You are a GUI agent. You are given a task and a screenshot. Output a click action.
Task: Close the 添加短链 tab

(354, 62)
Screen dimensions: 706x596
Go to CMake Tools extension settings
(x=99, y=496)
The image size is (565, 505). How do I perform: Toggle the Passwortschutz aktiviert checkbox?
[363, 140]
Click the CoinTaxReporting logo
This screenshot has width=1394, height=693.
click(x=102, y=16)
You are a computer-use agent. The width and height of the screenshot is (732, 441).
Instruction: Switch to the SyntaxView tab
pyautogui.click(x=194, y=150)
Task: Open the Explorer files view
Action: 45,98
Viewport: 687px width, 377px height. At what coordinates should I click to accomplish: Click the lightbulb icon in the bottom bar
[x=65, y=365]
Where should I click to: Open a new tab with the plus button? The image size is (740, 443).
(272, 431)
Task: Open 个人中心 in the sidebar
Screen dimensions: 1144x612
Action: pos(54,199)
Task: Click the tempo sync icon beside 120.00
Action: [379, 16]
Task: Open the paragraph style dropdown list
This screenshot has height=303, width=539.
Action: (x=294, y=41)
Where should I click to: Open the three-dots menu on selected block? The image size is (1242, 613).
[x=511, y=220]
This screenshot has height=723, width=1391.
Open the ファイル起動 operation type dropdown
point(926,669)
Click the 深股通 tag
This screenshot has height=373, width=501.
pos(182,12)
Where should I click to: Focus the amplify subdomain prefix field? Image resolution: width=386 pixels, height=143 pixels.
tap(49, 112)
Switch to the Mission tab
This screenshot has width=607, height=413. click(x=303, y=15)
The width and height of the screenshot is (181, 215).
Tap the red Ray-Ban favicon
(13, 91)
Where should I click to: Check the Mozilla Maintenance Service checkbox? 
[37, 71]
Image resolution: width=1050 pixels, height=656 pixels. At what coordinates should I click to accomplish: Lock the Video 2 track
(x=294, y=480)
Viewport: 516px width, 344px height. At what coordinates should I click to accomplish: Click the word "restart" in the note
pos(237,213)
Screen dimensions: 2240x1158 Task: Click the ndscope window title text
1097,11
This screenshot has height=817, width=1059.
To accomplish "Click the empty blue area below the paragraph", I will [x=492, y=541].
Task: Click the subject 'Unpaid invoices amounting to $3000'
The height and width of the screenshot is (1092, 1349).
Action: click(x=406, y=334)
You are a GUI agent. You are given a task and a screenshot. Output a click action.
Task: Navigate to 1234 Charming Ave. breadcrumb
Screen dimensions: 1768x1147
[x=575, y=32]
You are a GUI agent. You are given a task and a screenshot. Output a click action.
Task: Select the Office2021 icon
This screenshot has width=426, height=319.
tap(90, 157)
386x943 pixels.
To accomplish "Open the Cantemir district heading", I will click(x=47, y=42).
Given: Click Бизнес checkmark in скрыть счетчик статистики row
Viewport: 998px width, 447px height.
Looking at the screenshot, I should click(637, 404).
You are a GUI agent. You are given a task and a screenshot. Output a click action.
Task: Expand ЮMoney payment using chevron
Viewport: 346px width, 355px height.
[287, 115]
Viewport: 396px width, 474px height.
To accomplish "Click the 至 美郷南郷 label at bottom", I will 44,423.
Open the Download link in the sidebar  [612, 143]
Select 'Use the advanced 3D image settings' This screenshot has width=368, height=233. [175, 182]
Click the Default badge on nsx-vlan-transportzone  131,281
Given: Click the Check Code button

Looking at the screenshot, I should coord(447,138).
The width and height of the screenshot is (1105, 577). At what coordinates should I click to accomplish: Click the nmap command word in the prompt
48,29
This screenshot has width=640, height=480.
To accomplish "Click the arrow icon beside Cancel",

Request: Rewrite every line of the listing above as a numbered list, leaving out the blank lines.

Full answer:
1. You are a GUI agent. You are given a task and a screenshot. Output a click action.
2. Task: Close the 添加短链 tab
3. (354, 62)
4. Screen dimensions: 706x596
5. Go to CMake Tools extension settings
6. (x=99, y=496)
7. The image size is (565, 505). How do I perform: Toggle the Passwortschutz aktiviert checkbox?
8. [363, 140]
9. Click the CoinTaxReporting logo
10. This screenshot has width=1394, height=693.
11. click(x=102, y=16)
12. You are a computer-use agent. The width and height of the screenshot is (732, 441).
13. Instruction: Switch to the SyntaxView tab
14. pyautogui.click(x=194, y=150)
15. Task: Open the Explorer files view
16. Action: 45,98
17. Viewport: 687px width, 377px height. At what coordinates should I click to accomplish: Click the lightbulb icon in the bottom bar
18. [x=65, y=365]
19. Where should I click to: Open a new tab with the plus button? The image size is (740, 443).
20. (272, 431)
21. Task: Open 个人中心 in the sidebar
22. Screen dimensions: 1144x612
23. Action: pos(54,199)
24. Task: Click the tempo sync icon beside 120.00
25. Action: [379, 16]
26. Task: Open the paragraph style dropdown list
27. This screenshot has height=303, width=539.
28. Action: (x=294, y=41)
29. Where should I click to: Open the three-dots menu on selected block? The image size is (1242, 613).
30. [x=511, y=220]
31. This screenshot has height=723, width=1391.
32. Open the ファイル起動 operation type dropdown
33. point(926,669)
34. Click the 深股通 tag
35. This screenshot has height=373, width=501.
36. pos(182,12)
37. Where should I click to: Focus the amplify subdomain prefix field? Image resolution: width=386 pixels, height=143 pixels.
38. tap(49, 112)
39. Switch to the Mission tab
40. This screenshot has width=607, height=413. click(x=303, y=15)
41. The width and height of the screenshot is (181, 215).
42. Tap the red Ray-Ban favicon
43. (13, 91)
44. Where should I click to: Check the Mozilla Maintenance Service checkbox? 
45. [37, 71]
46. Image resolution: width=1050 pixels, height=656 pixels. At what coordinates should I click to accomplish: Lock the Video 2 track
47. (x=294, y=480)
48. Viewport: 516px width, 344px height. At what coordinates should I click to accomplish: Click the word "restart" in the note
49. pos(237,213)
50. Screen dimensions: 2240x1158 Task: Click the ndscope window title text
51. 1097,11
52. This screenshot has height=817, width=1059.
53. To accomplish "Click the empty blue area below the paragraph", I will [x=492, y=541].
54. Task: Click the subject 'Unpaid invoices amounting to $3000'
55. The height and width of the screenshot is (1092, 1349).
56. Action: click(x=406, y=334)
57. You are a GUI agent. You are given a task and a screenshot. Output a click action.
58. Task: Navigate to 1234 Charming Ave. breadcrumb
59. Screen dimensions: 1768x1147
60. [x=575, y=32]
61. You are a GUI agent. You are given a task and a screenshot. Output a click action.
62. Task: Select the Office2021 icon
63. This screenshot has width=426, height=319.
64. tap(90, 157)
65. 386x943 pixels.
66. To accomplish "Open the Cantemir district heading", I will click(x=47, y=42).
67. Given: Click Бизнес checkmark in скрыть счетчик статистики row
68. Viewport: 998px width, 447px height.
69. Looking at the screenshot, I should click(637, 404).
70. You are a GUI agent. You are given a task and a screenshot. Output a click action.
71. Task: Expand ЮMoney payment using chevron
72. Viewport: 346px width, 355px height.
73. [287, 115]
74. Viewport: 396px width, 474px height.
75. To accomplish "Click the 至 美郷南郷 label at bottom", I will 44,423.
76. Open the Download link in the sidebar  [612, 143]
77. Select 'Use the advanced 3D image settings' This screenshot has width=368, height=233. [175, 182]
78. Click the Default badge on nsx-vlan-transportzone  131,281
79. Given: Click the Check Code button
80. Looking at the screenshot, I should coord(447,138).
81. The width and height of the screenshot is (1105, 577). At what coordinates should I click to accomplish: Click the nmap command word in the prompt
82. 48,29
83. This screenshot has width=640, height=480.
84. To accomplish "Click the arrow icon beside Cancel",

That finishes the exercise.